## STATED EXERCISE
Duplicate the rows below verbatim, starting at the line containing "Image resolution: width=1448" and ending at the line containing "click(360, 551)", with both of those lines included.

--- START OF ENTRIES SUPPLIED ---

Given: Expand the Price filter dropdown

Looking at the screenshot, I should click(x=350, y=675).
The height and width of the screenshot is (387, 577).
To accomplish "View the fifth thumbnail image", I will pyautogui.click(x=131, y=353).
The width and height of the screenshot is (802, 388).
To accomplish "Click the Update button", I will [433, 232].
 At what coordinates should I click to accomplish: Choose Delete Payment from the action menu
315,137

--- END OF ENTRIES SUPPLIED ---
--- START OF ENTRIES SUPPLIED ---

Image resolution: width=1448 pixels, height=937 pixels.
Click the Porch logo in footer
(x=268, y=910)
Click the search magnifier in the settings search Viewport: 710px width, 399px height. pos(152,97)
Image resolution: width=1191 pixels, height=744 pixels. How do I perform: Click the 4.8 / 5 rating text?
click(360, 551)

--- END OF ENTRIES SUPPLIED ---

## RESPONSE TO THIS TASK
Image resolution: width=1448 pixels, height=937 pixels.
Click the Porch logo in footer
(x=268, y=910)
Click the search magnifier in the settings search Viewport: 710px width, 399px height. pos(152,97)
Image resolution: width=1191 pixels, height=744 pixels. How do I perform: Click the 4.8 / 5 rating text?
click(360, 551)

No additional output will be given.